Mi padre se pasó toda su vida ahorrando para la vejez; nunca invitó a mi madre a una cena romántica; jamás hizo un viaje más allá de su pueblo natal; nunca salió con amigos o familia a tomar un aperitivo o a comer a un restaurante; tampoco hizo regalos a sus hijas o les preparó fiestas para sus cumpleaños… Era una buena persona, pero le preocupaba demasiado su futuro… Y ese futuro llegó, y cuando lo hizo, nada sirvió para nada porque le llegó el momento de enfrentarse con lo que nadie ha sido capaz de eludir. Sus diversos presentes no fueron buenos y lo que él creyó su futuro tampoco: “Pues ¿de qué le sirve a un hombre ganar el mundo entero y perder su vida?” (Marcos 8, 36).

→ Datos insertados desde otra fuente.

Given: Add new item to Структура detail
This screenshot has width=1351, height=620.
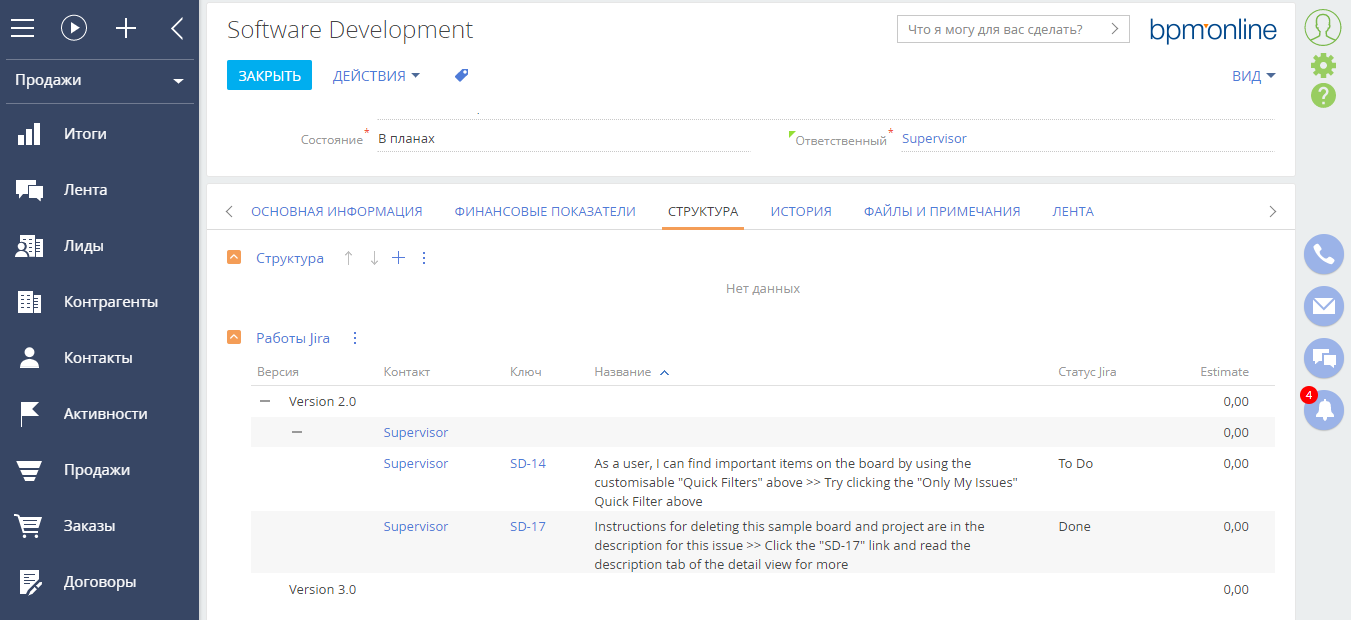Looking at the screenshot, I should point(398,258).
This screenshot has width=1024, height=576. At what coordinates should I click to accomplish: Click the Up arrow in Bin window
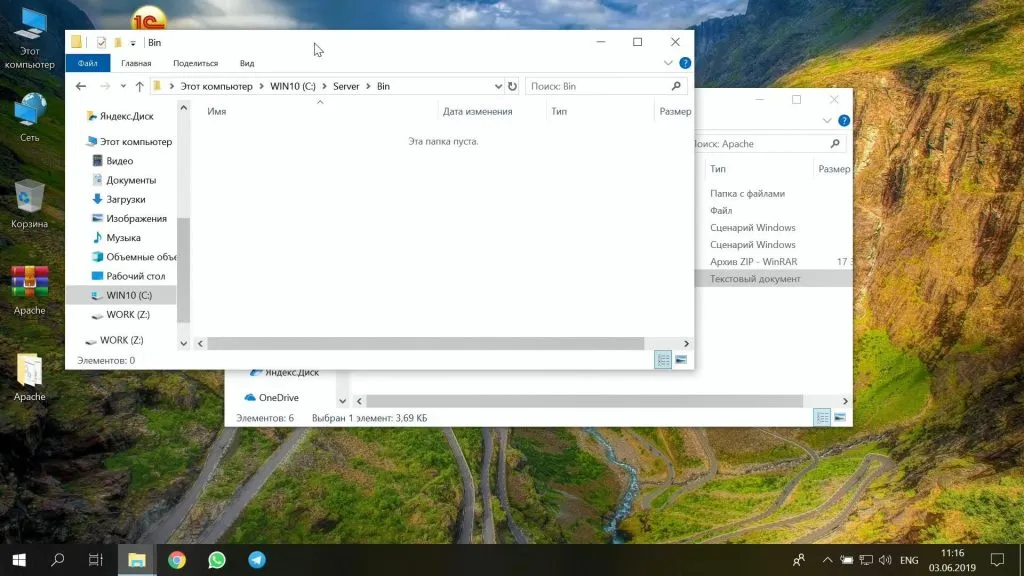point(139,87)
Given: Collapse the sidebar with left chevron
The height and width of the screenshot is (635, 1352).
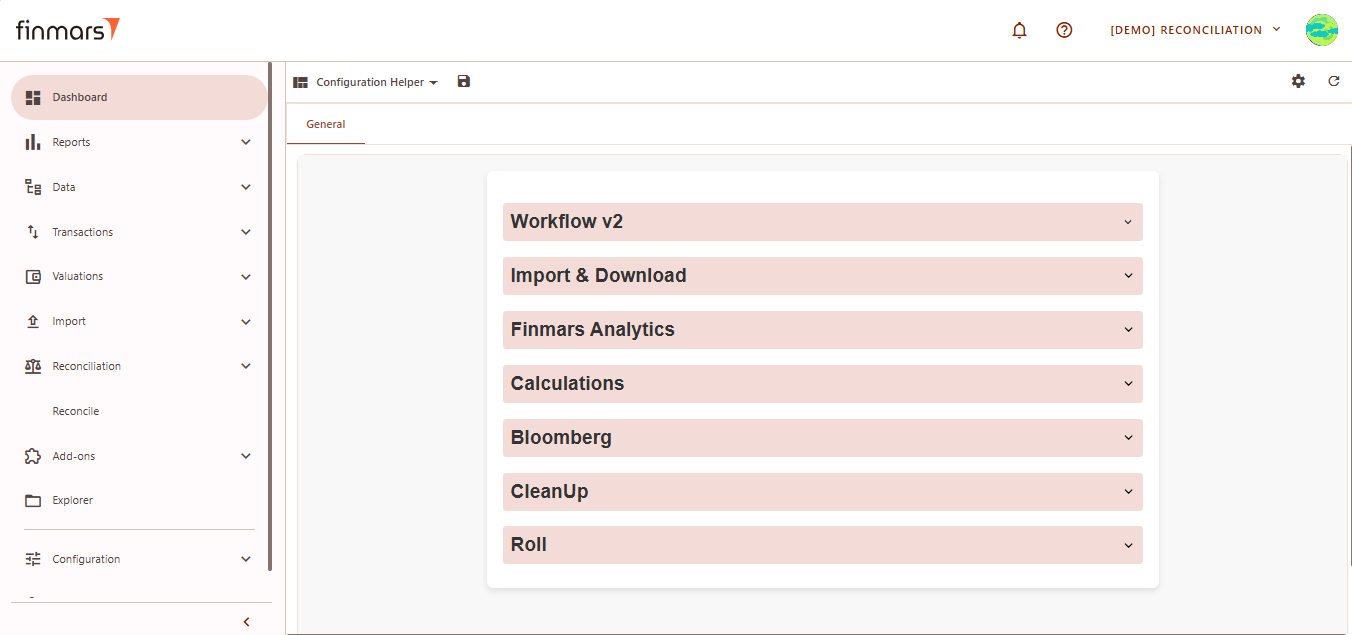Looking at the screenshot, I should pos(246,622).
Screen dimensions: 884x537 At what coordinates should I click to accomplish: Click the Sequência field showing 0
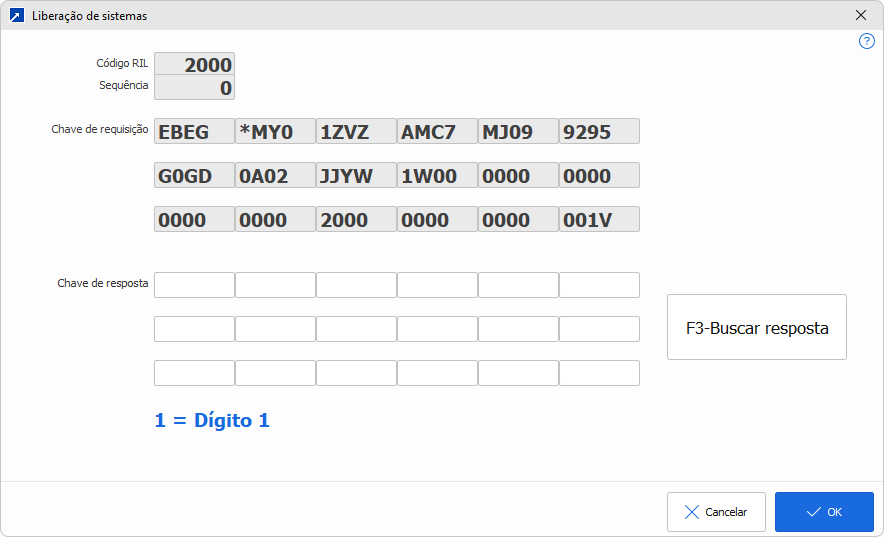(x=194, y=88)
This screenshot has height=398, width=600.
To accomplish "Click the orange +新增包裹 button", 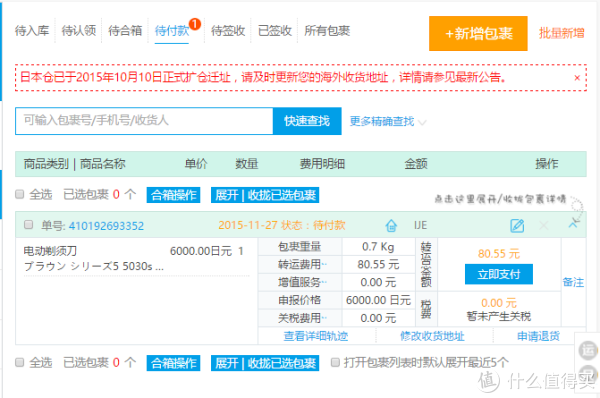I will click(478, 34).
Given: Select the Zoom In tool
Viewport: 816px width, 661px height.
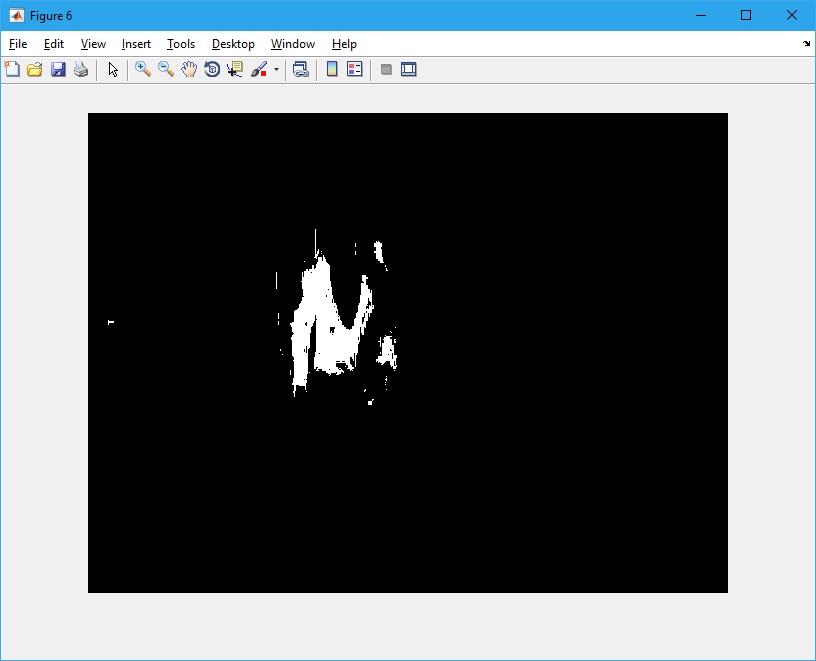Looking at the screenshot, I should pos(143,70).
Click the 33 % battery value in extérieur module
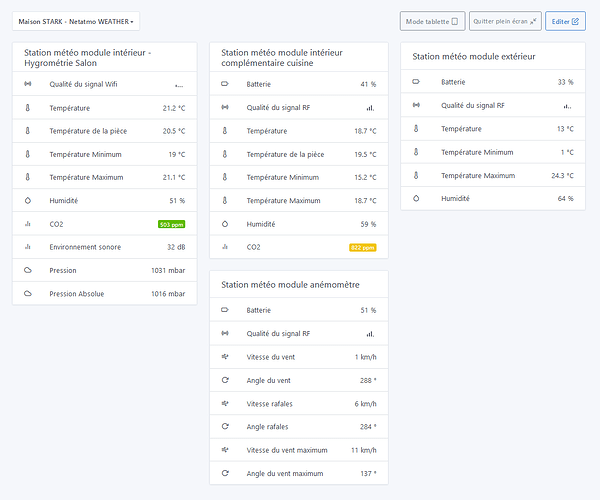The image size is (600, 500). [x=565, y=82]
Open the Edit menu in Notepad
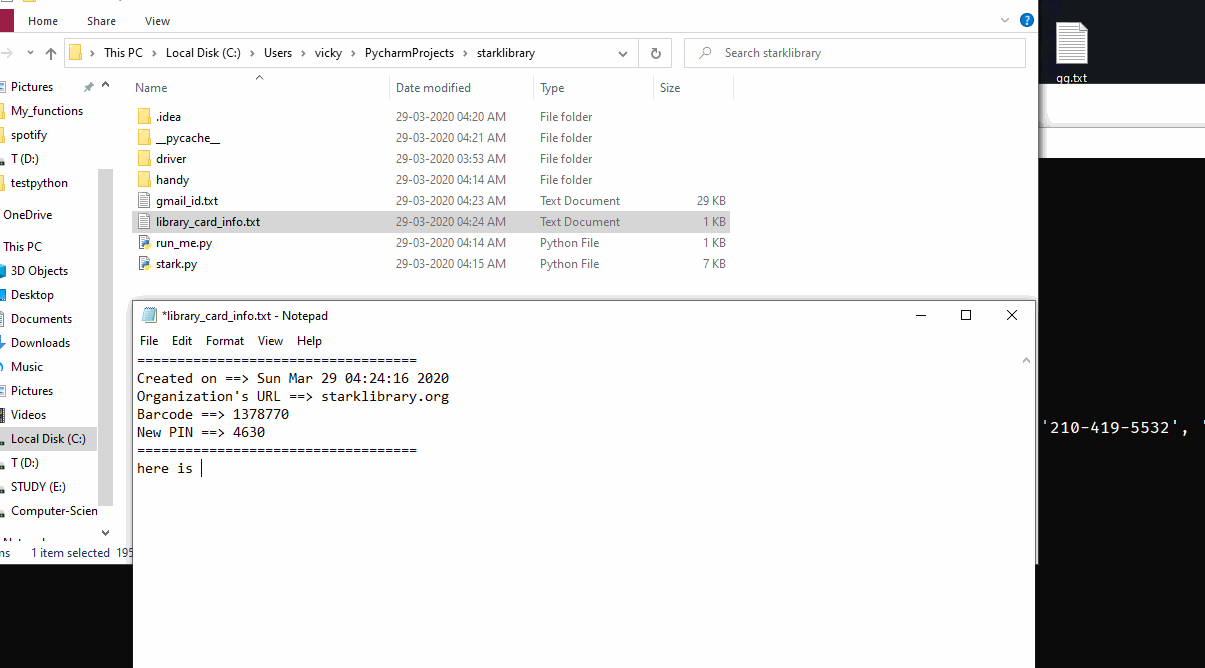Viewport: 1205px width, 668px height. 182,341
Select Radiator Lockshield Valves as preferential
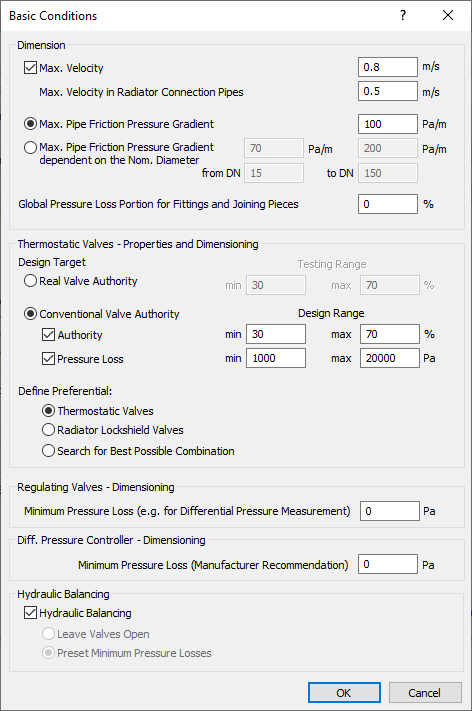The image size is (472, 711). coord(49,430)
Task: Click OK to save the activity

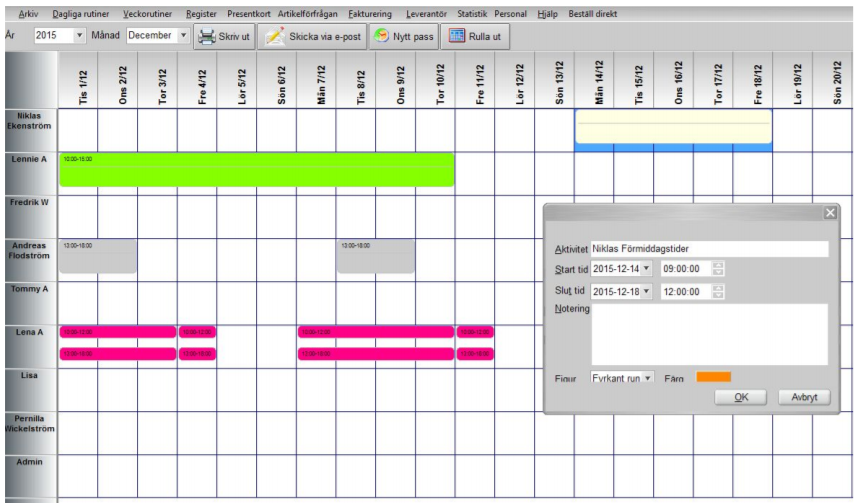Action: tap(741, 397)
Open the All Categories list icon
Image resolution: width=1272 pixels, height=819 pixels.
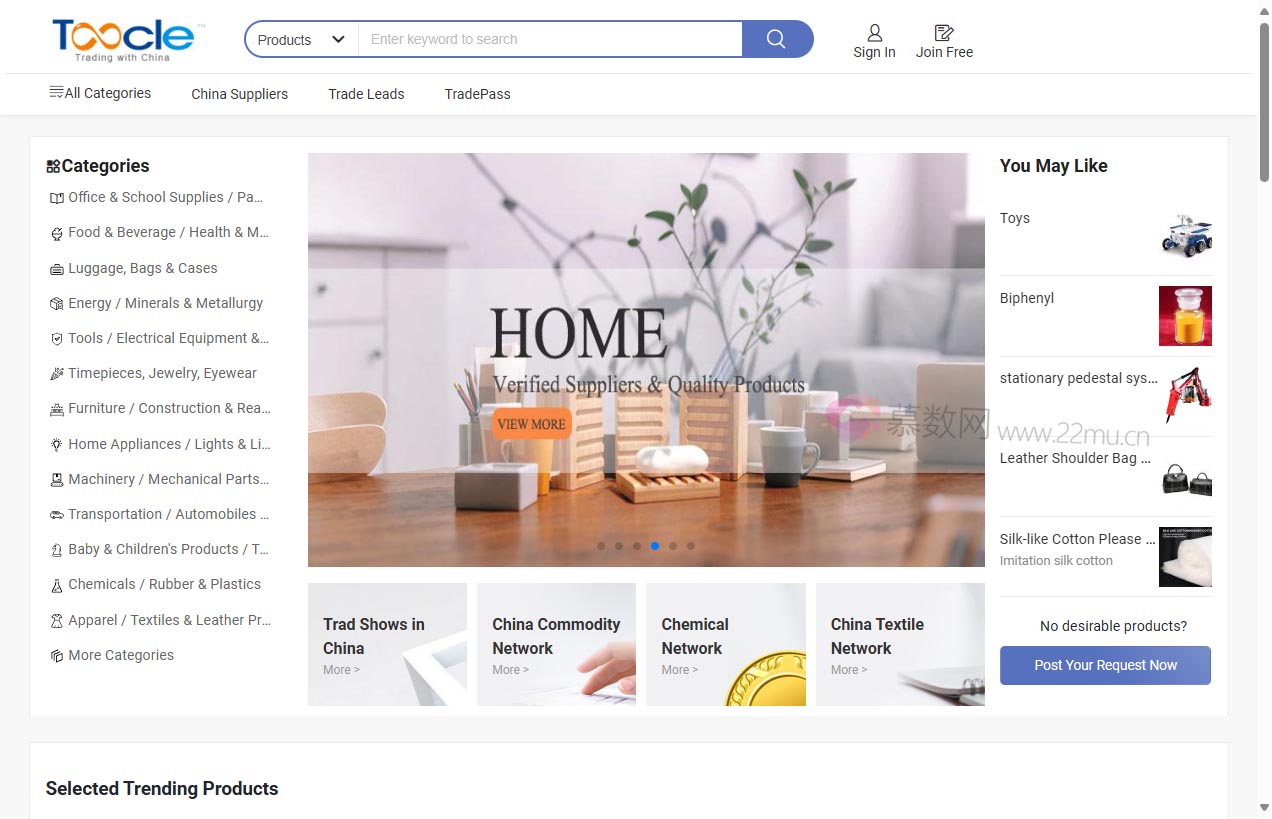point(56,92)
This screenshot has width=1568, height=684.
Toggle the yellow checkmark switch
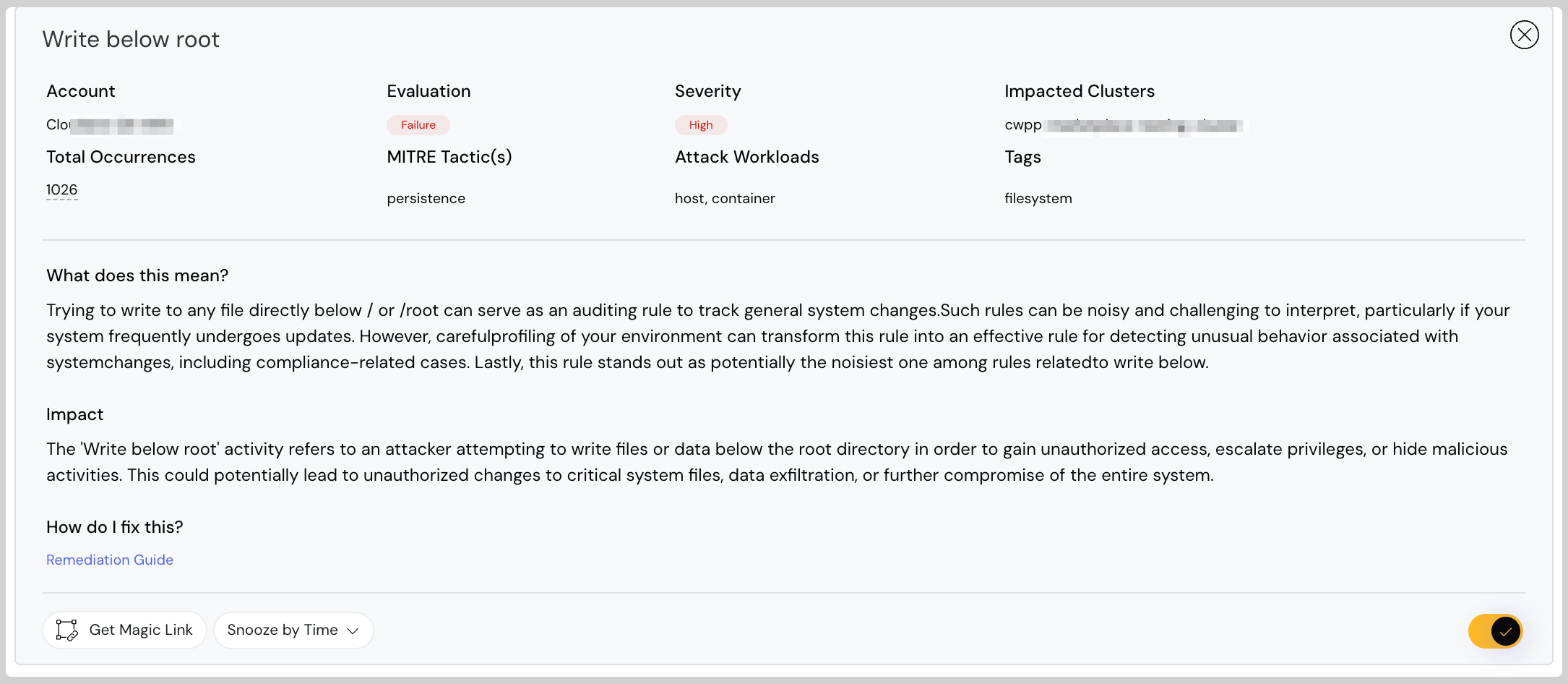tap(1495, 631)
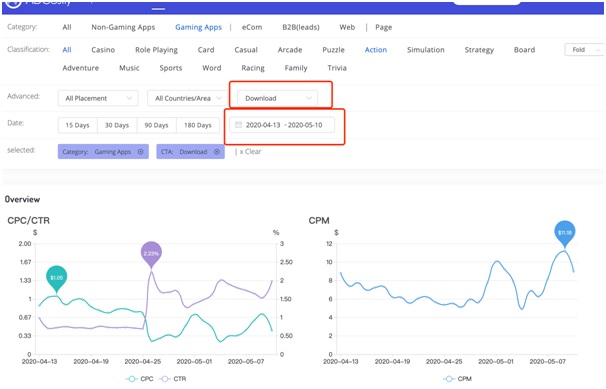Click the $1.05 CPC peak marker
The image size is (606, 389).
click(x=57, y=279)
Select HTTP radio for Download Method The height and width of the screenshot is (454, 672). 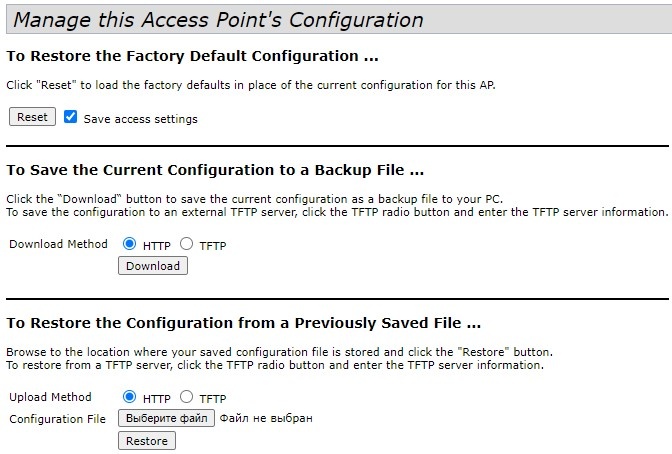[x=129, y=244]
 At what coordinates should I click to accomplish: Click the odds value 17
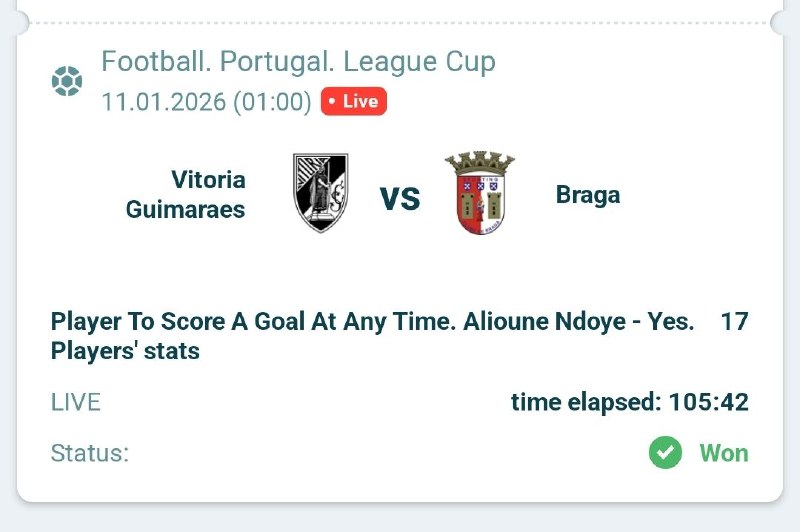click(x=734, y=322)
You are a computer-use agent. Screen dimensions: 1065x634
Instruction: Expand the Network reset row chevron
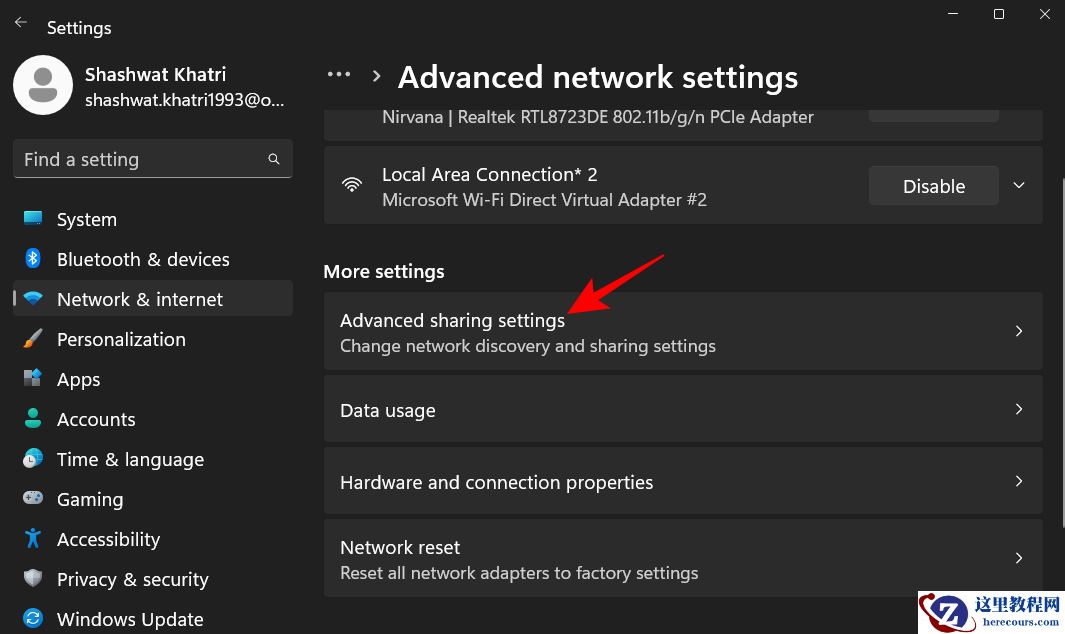tap(1018, 558)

No estoy intentando promover comportamientos irresponsables, políticas enloquecidas, éticas solipsistas o la filosofía de la cigarra, pero sí me gustaría transmitir que, en mi opinión, sin un presente prometedor es imposible construir un futuro esperanzador. No me convence eso de “tenemos que sufrir en el presente para disfrutar en el futuro”, entre otras cosas porque dicho futuro no nos pertenece y porque si nuestro presente no es bueno nada hace suponer que el futuro sea mejor: “Pero buscad primero su reino y su justicia, y todas estas cosas os serán añadidas.
Por tanto, no os preocupéis por el día de mañana; porque el día de mañana se cuidará de sí mismo. Bástele a cada día sus propios problemas.” (Mateo 6, 33-34).